> **PROBLEM DETAILS**: Please give back word for word the lines below, from the first one through the one with "Extraterritorial Legal Claims (108, 289)".

Pixel coordinate grounding data
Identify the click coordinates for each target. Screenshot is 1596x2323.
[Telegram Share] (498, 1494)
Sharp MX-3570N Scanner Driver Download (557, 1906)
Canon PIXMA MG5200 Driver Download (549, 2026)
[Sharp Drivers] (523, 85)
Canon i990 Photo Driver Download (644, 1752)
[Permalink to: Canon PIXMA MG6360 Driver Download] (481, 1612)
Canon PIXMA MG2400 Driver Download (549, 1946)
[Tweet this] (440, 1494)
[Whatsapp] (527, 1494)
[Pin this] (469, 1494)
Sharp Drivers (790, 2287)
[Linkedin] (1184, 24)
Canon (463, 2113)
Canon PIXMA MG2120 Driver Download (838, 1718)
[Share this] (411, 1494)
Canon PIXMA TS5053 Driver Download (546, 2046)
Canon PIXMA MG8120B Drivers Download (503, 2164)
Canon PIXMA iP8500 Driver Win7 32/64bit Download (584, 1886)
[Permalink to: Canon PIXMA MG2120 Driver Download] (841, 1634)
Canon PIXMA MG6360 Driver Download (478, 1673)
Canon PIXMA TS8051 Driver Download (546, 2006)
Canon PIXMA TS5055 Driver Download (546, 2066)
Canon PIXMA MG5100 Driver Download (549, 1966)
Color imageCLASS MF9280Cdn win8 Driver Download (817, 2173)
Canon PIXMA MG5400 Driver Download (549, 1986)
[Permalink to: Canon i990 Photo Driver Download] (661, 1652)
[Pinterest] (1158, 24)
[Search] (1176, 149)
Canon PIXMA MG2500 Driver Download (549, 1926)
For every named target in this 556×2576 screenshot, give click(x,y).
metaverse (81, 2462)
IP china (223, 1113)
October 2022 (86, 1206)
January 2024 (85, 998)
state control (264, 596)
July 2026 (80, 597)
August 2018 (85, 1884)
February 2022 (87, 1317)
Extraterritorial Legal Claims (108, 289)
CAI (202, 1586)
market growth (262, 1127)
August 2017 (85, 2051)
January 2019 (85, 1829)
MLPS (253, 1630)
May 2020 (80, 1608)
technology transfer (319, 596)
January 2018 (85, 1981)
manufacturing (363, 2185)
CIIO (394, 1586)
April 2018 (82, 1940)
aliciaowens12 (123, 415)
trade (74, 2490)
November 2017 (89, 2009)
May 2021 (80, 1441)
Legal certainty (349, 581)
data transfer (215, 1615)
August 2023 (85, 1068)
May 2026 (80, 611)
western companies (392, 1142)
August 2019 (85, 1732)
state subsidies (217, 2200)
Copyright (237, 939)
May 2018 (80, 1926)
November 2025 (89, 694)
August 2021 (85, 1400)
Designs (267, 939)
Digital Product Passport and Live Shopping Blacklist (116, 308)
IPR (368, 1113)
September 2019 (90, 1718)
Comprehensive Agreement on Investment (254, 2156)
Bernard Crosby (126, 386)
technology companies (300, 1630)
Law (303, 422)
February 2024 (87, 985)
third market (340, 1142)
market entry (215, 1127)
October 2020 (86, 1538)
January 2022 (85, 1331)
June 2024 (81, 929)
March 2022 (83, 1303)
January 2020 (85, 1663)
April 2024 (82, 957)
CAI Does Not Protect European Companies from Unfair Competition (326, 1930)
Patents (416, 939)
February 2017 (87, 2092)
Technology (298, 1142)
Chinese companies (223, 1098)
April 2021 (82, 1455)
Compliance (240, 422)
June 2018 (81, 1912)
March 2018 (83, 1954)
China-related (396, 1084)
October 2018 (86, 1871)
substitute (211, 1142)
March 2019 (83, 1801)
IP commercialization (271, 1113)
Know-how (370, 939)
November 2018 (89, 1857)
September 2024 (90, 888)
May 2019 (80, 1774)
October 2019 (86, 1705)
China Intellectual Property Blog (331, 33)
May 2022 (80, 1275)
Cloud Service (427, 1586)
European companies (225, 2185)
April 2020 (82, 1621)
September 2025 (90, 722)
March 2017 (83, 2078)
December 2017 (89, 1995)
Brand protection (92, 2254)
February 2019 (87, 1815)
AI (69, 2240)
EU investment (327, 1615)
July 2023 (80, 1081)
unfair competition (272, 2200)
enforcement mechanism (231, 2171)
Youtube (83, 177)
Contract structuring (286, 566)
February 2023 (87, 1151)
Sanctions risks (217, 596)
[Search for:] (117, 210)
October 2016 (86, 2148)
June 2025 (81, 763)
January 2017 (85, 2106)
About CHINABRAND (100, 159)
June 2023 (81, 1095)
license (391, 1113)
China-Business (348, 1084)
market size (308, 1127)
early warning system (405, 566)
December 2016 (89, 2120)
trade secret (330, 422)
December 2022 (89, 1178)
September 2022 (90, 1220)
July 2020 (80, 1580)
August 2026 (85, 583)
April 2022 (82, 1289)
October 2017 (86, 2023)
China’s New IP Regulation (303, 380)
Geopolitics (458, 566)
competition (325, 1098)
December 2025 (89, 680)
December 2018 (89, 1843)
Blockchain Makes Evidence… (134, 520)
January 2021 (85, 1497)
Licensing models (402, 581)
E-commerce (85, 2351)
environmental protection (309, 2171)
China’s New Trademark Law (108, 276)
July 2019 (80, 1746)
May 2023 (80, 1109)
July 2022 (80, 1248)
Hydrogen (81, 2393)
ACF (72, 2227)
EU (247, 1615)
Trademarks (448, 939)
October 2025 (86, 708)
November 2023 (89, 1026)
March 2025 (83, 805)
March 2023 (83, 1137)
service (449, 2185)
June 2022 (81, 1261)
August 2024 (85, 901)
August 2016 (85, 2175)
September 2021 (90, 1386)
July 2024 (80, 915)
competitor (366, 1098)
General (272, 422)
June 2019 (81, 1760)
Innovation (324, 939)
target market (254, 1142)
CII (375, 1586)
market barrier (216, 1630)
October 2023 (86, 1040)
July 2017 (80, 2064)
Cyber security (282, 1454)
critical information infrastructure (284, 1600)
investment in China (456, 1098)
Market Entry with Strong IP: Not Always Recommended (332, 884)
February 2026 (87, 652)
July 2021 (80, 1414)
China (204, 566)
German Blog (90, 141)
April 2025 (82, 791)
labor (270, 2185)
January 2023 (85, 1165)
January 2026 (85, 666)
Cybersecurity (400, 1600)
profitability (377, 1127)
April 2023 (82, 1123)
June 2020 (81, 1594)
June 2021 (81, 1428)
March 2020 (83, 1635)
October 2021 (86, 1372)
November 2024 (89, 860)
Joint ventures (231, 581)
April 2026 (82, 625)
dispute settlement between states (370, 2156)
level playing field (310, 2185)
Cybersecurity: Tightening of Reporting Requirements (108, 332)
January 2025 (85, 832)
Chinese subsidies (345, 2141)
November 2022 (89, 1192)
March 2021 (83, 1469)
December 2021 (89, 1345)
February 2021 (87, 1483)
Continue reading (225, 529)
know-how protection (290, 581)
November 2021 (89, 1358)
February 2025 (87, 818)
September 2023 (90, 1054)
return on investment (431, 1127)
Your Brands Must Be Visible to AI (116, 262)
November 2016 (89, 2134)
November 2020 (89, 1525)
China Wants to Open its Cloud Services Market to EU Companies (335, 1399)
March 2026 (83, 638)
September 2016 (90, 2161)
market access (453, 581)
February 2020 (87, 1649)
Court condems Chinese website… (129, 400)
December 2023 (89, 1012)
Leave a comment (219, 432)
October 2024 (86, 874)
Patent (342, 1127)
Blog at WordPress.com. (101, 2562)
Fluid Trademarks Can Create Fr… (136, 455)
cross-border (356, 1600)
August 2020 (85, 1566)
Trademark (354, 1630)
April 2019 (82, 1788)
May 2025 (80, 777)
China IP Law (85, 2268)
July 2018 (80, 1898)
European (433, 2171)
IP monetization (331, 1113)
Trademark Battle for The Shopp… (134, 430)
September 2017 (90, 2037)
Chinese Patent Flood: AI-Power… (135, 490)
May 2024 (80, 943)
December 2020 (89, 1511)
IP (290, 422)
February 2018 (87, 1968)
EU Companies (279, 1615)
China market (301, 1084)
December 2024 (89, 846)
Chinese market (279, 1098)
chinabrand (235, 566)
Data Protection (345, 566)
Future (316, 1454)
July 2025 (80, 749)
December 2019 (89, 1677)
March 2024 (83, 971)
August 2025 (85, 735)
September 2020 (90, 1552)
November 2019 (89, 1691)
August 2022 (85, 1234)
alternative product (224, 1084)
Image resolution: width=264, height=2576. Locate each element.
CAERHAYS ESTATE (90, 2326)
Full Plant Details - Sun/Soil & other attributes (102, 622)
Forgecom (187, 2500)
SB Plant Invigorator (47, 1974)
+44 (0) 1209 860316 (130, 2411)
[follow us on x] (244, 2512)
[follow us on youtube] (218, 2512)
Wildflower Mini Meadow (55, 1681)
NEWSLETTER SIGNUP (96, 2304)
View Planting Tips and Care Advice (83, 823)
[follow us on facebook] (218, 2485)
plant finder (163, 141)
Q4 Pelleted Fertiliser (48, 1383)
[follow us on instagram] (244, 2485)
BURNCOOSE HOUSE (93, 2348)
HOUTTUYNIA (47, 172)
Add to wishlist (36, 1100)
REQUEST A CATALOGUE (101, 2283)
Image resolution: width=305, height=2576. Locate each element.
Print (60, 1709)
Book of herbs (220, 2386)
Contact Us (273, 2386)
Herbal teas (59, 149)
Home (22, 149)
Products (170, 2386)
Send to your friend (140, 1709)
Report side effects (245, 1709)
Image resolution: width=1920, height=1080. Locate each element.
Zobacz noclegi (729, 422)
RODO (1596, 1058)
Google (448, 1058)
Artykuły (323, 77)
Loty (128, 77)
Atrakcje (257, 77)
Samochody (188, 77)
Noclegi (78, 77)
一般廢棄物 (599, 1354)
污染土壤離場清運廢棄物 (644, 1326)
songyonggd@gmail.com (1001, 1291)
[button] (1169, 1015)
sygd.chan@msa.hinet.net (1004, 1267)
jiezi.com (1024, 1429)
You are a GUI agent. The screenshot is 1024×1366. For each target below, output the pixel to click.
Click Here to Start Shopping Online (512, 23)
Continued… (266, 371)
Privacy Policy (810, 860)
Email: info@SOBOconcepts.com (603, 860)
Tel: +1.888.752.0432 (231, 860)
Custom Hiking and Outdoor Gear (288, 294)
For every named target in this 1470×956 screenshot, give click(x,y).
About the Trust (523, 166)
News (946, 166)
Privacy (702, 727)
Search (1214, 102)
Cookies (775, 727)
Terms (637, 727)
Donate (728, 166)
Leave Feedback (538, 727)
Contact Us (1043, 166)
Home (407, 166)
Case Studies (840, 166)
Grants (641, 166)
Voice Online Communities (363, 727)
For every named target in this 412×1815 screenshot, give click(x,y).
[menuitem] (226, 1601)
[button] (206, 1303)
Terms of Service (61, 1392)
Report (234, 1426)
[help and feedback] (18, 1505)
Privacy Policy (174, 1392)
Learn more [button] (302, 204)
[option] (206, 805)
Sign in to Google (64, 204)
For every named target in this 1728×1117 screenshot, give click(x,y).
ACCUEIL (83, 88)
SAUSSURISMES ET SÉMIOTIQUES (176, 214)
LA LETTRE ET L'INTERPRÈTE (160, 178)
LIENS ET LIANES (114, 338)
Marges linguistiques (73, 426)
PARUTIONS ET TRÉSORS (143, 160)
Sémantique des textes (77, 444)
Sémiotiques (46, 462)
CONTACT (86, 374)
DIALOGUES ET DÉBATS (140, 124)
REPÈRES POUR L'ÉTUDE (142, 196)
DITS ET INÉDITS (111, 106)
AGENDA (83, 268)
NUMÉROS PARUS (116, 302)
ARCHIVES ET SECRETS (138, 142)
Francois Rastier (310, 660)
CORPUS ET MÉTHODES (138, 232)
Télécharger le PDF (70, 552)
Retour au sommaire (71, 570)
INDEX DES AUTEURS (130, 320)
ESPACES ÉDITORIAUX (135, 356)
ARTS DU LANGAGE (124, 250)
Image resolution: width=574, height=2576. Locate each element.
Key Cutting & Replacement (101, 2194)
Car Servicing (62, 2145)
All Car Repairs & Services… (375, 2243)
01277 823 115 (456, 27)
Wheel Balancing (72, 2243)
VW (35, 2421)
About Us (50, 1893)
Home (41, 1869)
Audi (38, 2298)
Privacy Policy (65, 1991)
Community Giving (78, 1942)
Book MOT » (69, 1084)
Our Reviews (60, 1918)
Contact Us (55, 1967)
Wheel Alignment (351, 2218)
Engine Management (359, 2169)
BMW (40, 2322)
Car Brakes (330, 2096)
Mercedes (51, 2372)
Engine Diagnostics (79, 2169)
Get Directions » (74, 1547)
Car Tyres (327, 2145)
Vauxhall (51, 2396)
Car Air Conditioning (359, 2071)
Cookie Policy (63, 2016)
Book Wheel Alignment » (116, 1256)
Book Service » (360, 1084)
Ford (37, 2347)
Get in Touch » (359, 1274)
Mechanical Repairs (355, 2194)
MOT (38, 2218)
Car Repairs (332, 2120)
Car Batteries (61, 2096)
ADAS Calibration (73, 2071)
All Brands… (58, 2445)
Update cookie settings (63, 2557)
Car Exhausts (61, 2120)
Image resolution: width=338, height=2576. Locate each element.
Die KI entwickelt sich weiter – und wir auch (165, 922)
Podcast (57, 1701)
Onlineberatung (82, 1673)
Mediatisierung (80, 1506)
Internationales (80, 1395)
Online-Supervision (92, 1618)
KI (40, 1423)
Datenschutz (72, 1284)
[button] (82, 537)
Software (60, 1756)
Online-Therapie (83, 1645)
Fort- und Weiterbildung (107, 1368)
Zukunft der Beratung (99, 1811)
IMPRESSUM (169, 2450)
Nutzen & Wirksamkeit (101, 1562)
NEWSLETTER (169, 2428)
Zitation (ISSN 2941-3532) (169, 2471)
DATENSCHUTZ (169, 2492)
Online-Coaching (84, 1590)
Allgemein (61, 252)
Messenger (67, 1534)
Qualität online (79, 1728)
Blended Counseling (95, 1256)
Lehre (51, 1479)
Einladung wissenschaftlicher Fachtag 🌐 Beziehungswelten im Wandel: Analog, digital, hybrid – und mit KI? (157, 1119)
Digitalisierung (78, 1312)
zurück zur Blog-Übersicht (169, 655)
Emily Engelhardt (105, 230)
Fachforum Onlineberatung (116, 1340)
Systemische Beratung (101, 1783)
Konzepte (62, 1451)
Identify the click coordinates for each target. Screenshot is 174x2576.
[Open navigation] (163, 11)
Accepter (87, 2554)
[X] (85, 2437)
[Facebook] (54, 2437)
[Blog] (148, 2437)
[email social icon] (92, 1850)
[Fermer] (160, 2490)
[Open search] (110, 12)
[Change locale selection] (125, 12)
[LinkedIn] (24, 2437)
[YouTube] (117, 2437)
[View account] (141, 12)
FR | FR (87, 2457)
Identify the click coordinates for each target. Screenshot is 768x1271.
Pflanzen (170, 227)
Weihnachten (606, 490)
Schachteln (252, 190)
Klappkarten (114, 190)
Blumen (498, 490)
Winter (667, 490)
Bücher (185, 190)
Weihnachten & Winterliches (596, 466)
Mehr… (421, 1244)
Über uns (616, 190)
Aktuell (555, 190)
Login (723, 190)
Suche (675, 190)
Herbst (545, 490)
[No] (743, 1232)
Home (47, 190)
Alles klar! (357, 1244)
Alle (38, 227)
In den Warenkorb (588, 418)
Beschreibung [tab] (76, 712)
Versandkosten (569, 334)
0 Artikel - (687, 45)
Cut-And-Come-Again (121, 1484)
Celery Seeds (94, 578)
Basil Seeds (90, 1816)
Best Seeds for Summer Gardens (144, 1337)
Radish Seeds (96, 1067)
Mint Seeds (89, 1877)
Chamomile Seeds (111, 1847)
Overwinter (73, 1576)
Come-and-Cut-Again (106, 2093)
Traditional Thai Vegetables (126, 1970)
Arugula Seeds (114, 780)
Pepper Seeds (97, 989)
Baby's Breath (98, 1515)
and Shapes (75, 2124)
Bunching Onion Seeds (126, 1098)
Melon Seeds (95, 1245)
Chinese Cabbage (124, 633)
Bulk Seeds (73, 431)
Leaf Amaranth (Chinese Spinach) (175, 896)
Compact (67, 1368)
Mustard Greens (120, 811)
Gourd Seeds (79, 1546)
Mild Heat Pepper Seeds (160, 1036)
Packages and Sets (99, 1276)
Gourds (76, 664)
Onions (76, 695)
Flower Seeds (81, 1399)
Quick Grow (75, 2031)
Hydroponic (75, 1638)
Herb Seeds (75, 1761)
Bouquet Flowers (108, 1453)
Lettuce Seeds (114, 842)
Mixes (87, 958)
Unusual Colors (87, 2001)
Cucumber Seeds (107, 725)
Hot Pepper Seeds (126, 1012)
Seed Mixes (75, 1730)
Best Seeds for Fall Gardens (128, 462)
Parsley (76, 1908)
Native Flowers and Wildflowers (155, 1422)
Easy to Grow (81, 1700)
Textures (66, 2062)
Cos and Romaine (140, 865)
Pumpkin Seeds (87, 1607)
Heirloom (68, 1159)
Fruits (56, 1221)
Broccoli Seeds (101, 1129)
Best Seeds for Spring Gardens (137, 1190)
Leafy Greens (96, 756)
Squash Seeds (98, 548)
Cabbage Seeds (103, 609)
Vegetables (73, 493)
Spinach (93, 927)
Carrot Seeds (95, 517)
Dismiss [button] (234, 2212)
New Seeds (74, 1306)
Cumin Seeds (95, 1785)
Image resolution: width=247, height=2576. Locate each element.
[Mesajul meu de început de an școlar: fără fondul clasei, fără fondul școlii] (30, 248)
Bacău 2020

> **EXERCISE ANSWER**:
Identify the click coordinates for each target. Screenshot is 1596x2323.
[Telegram Share] (498, 1494)
Sharp MX-3570N Scanner Driver Download (557, 1906)
Canon PIXMA MG5200 Driver Download (549, 2026)
[Sharp Drivers] (523, 85)
Canon i990 Photo Driver Download (644, 1752)
[Permalink to: Canon PIXMA MG6360 Driver Download] (481, 1612)
Canon PIXMA MG2400 Driver Download (549, 1946)
[Tweet this] (440, 1494)
[Whatsapp] (527, 1494)
[Pin this] (469, 1494)
Sharp Drivers (790, 2287)
[Linkedin] (1184, 24)
Canon (463, 2113)
Canon PIXMA MG2120 Driver Download (838, 1718)
[Share this] (411, 1494)
Canon PIXMA TS5053 Driver Download (546, 2046)
Canon PIXMA MG8120B Drivers Download (503, 2164)
Canon PIXMA iP8500 Driver Win7 32/64bit Download (584, 1886)
[Permalink to: Canon PIXMA MG2120 Driver Download] (841, 1634)
Canon PIXMA MG6360 Driver Download (478, 1673)
Canon PIXMA TS8051 Driver Download (546, 2006)
Canon PIXMA TS5055 Driver Download (546, 2066)
Canon PIXMA MG5100 Driver Download (549, 1966)
Color imageCLASS MF9280Cdn win8 Driver Download (817, 2173)
Canon PIXMA MG5400 Driver Download (549, 1986)
[Permalink to: Canon i990 Photo Driver Download] (661, 1652)
[Pinterest] (1158, 24)
[Search] (1176, 149)
Canon PIXMA MG2500 Driver Download (549, 1926)
For every named target in this 556×2576 screenshot, give click(x,y).
metaverse (81, 2462)
IP china (223, 1113)
October 2022 (86, 1206)
January 2024 (85, 998)
state control (264, 596)
July 2026 (80, 597)
August 2018 (85, 1884)
February 2022 (87, 1317)
Extraterritorial Legal Claims (108, 289)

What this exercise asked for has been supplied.